Gürsel neden bu cinayeti
anımsattı? Aralarındaki sorunlar neydi? Teke, Samsun’daki olaydan sonra soruşturma geçirdi mi? İstanbul gibi bir ile atanmasını, kimler sağladı?
Bu soruların yanıtları da olayla ilgili olarak önümüze pekçok bilinmeyeni koyacaktır. Yanıtları
Adalet Bakanlığı’ndan bekliyoruz. Bayrampaşa Cezaevi’nde yaşanan olaylarla ilgili olarak mafya hesaplaşmasının dışında sistemi sorgulamak en önemli unsur. Sistem sorgulanmadan yapılacak her şey boşa kürek çekmek anlamına gelir. Boğaz Köprüsü kadar geliri olduğu belirtilen Bayrampaşa Cezaevi ile ilgili rant kapılarının kapanmasını isteyenlerin değişiklikleri sadece cezaevlerinin yönetim kademeleriyle sınırlı tutmamalıdır. Bu değişiklikler Ankara’daki üst düzey bürokratlara ve sisteme kadar uzanmalı. Cezaevlerinin müdürleri nasıl
atanıyor? Atamalarda siyasi ve mafya baskısı hangi boyutta? Bunun ortaya çıkarılması Türkiye’de çok önemli bir temizlik harekâtının başlaması anlamına gelir. Bu desteklenmeli ve bunu yapacaklar ödüllendirilmelidir.

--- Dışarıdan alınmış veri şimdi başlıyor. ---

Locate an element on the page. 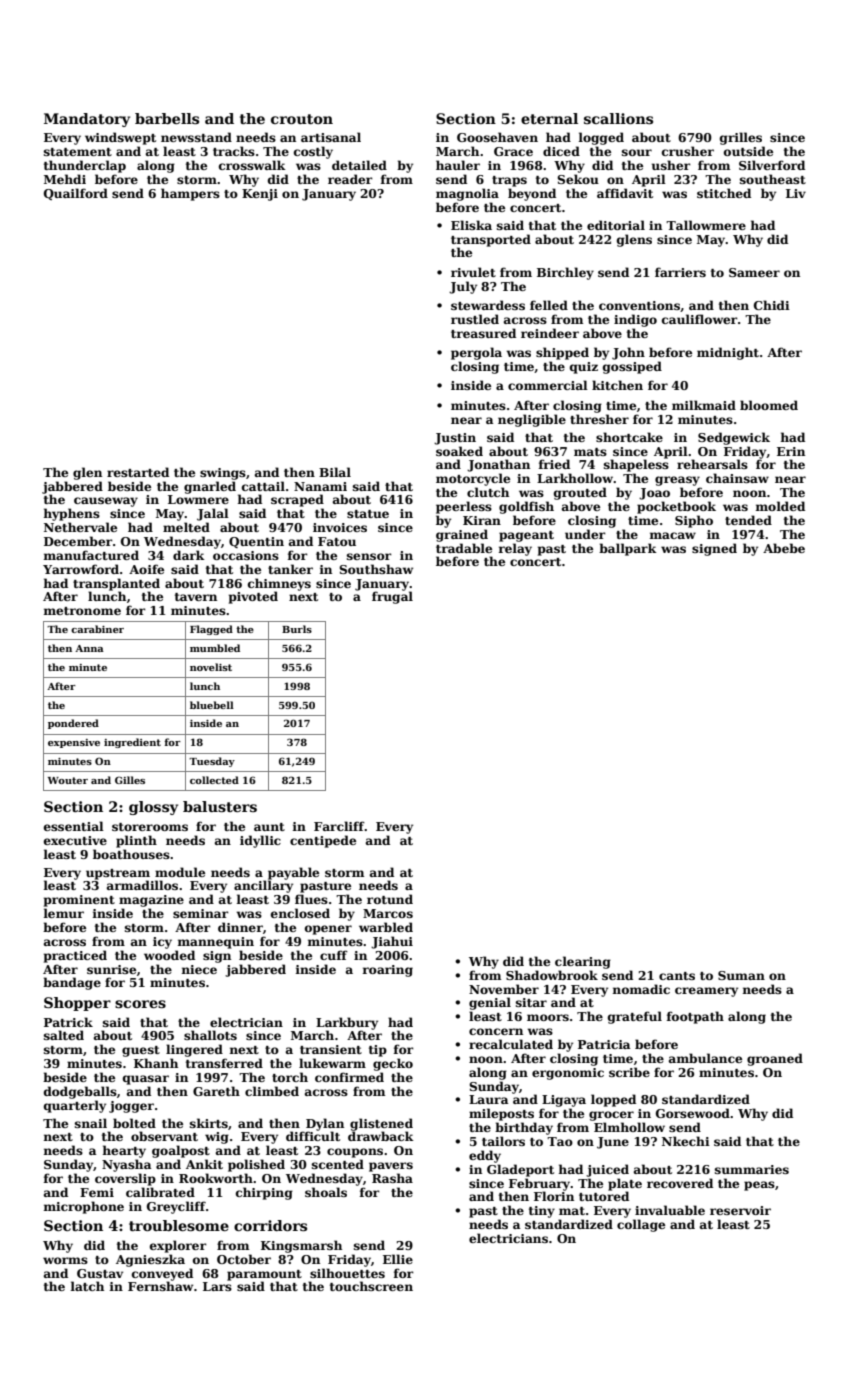 This page has height=1400, width=849. latch is located at coordinates (87, 1286).
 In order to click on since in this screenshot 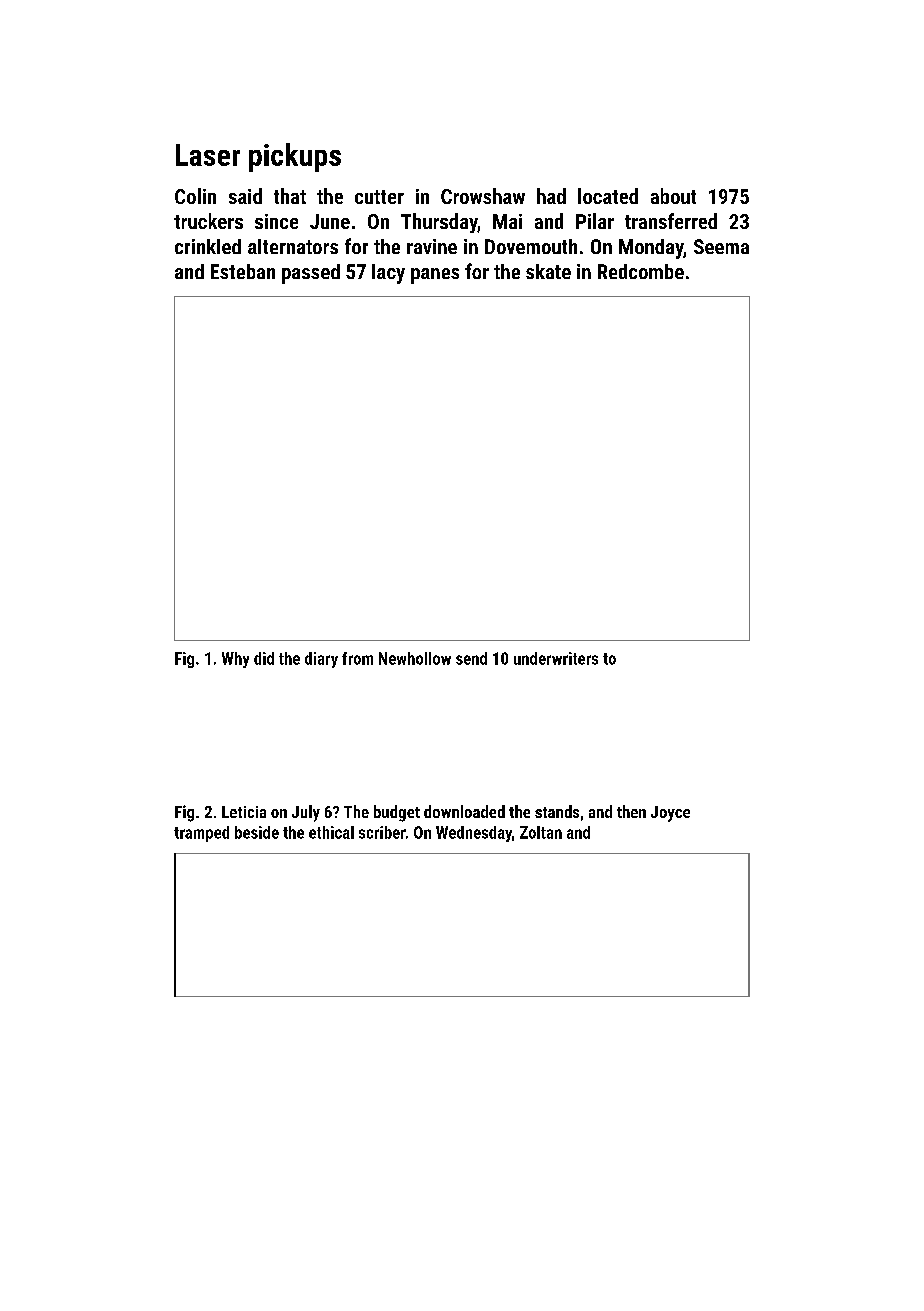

Adalet Bakanlığı gerekirse cezaevlerinin yönetimini yeni kurumlara veya yeniden düzenlenecek eski kurumlara bırakabilir.
Ama reform şarttır. Reform yapılmadan cezaevi bataklığının kurutulması mümkün değildir.
Çakıcı diyor ki, “Bayrampaşa Cezaevi’nde dışardan birkaç grup kaynaklı kahpece tezgâhla, bir kiralık katil tarafından (Çillioğlu) yeğenim Ali Gürsel vurulmuştur.” Çakıcı olayın dışarıdan organize edildiğini söylüyor. Biz de aynı şeyi söylüyoruz. Bizim gördüklerimizi devlet de görmelidir.
Devlet, cezaevinde, Emniyet’te veya bir başka biriminde organize suç örgütlerinin yeniden yapılanmasına göz yumacak, onları yeniden var edecek ‘memurlarını’ görevden almalıdır. Mafyanın, korkunun krallığının insanları esir almasına izin verilmemelidir.
Mafya veya diğer organize suç örgütleriyle mücadelenin en
önemli boyutu, devletin içinde bu unsurlara destek verenlerin ayıklanması olmalıdır. Bunu başaramazsak devletin yeniden mafyanın güdümüne girmesi engellenemez. Bunun için iki kurum çok önemli. Bunlardan biri İçişleri Bakanlığı, diğeri ise Adalet Bakanlığı. Bu iki önemli kurumda mafya mücadelesi için teknik ve eğitim yapısı hemen yenilenmelidir. Bunun için de parasal destekler sağlanmalıdır. Bir de Susurluk sonrasında ortaya çıkan gerçeklerin ışığında kurumların şeffaf ve denetlenir kılınması zorunludur.
Yoksa hepimizin yaptığı “benim oğlum bina okur, döner döner bi daha okur” şekline dönüşür. Aynı şeyleri söyler dururuz. Bundan büyük yanılgı ve zaman kaybı olamaz. Buna ne Türkiye’nin ne de devletin tahammülü var. Bunları elimizin tersiyle itmeliyiz. Türkiye üç-beş kişinin rantına teslim edilemeyecek kadar önemli ve büyük bir ülke.